=== Recorded data ===

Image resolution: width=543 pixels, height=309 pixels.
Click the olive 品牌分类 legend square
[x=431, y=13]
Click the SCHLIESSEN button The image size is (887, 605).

===
=== Recorded data ===

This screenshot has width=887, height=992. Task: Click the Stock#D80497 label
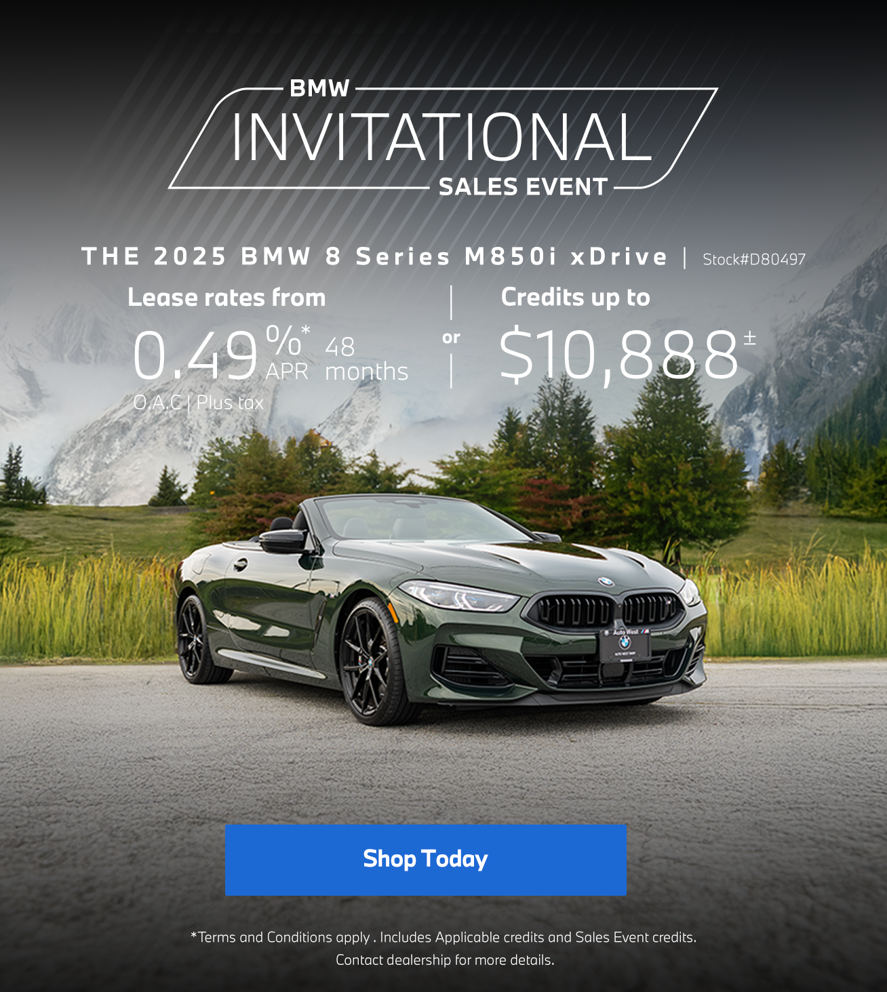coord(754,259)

===

» **Problem statement**: Look above for the line with "Image resolution: width=543" and the line with "Click the SCHLIESSEN". Retype those two lines and every line between them exactly, adding nothing.

» **Result for this task**:
Image resolution: width=543 pixels, height=309 pixels.
Click the olive 品牌分类 legend square
[x=431, y=13]
Click the SCHLIESSEN button The image size is (887, 605).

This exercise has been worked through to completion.